Reproduce the listing below verbatim, beginning with its first line and ending with the line that contains "Image resolution: width=1113", inclusive.

» **Records shown**:
::::::

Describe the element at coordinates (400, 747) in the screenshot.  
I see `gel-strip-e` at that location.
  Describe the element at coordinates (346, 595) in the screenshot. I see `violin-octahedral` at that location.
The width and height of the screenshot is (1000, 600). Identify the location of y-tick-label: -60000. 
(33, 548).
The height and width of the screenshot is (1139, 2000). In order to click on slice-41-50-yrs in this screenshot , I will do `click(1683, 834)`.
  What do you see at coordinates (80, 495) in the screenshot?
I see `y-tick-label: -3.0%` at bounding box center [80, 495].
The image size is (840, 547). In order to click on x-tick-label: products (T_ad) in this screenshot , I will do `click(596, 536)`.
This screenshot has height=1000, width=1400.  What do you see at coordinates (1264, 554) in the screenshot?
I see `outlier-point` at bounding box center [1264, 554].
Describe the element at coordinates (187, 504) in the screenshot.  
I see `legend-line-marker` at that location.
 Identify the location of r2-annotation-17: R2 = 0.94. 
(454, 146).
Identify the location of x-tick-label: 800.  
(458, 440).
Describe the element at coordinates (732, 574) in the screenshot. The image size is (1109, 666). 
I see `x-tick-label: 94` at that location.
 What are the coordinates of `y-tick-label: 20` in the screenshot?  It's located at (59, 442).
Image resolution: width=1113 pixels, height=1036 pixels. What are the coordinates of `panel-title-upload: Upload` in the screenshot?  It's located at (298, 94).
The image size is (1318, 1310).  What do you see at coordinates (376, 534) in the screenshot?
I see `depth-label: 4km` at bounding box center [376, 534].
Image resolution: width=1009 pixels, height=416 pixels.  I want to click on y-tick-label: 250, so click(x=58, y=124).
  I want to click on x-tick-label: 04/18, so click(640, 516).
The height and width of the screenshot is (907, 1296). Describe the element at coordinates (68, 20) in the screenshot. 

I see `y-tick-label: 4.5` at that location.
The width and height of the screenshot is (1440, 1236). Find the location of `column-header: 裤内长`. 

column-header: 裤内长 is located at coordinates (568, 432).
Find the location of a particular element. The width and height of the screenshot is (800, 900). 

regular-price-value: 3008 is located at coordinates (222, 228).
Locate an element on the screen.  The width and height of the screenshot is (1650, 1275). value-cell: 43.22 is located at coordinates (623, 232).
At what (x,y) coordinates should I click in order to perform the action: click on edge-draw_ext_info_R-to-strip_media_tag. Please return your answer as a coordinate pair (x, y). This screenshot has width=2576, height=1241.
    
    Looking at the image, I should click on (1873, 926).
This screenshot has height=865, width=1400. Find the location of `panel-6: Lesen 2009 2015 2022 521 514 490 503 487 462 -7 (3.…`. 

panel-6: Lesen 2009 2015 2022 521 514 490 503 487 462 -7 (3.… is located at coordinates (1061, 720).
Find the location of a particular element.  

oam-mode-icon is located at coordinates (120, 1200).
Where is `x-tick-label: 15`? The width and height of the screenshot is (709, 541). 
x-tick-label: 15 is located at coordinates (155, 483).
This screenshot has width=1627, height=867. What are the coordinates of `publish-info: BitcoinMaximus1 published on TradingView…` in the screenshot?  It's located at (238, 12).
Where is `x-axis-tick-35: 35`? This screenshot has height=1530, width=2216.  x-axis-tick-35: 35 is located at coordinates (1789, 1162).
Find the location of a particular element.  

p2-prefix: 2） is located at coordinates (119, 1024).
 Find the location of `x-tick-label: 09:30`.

::::::

» **Worked solution**:
Describe the element at coordinates (400, 747) in the screenshot.  
I see `gel-strip-e` at that location.
  Describe the element at coordinates (346, 595) in the screenshot. I see `violin-octahedral` at that location.
The width and height of the screenshot is (1000, 600). Identify the location of y-tick-label: -60000. 
(33, 548).
The height and width of the screenshot is (1139, 2000). In order to click on slice-41-50-yrs in this screenshot , I will do `click(1683, 834)`.
  What do you see at coordinates (80, 495) in the screenshot?
I see `y-tick-label: -3.0%` at bounding box center [80, 495].
The image size is (840, 547). In order to click on x-tick-label: products (T_ad) in this screenshot , I will do `click(596, 536)`.
This screenshot has height=1000, width=1400.  What do you see at coordinates (1264, 554) in the screenshot?
I see `outlier-point` at bounding box center [1264, 554].
Describe the element at coordinates (187, 504) in the screenshot.  
I see `legend-line-marker` at that location.
 Identify the location of r2-annotation-17: R2 = 0.94. 
(454, 146).
Identify the location of x-tick-label: 800.  
(458, 440).
Describe the element at coordinates (732, 574) in the screenshot. The image size is (1109, 666). 
I see `x-tick-label: 94` at that location.
 What are the coordinates of `y-tick-label: 20` in the screenshot?  It's located at (59, 442).
Image resolution: width=1113 pixels, height=1036 pixels. What are the coordinates of `panel-title-upload: Upload` in the screenshot?  It's located at (298, 94).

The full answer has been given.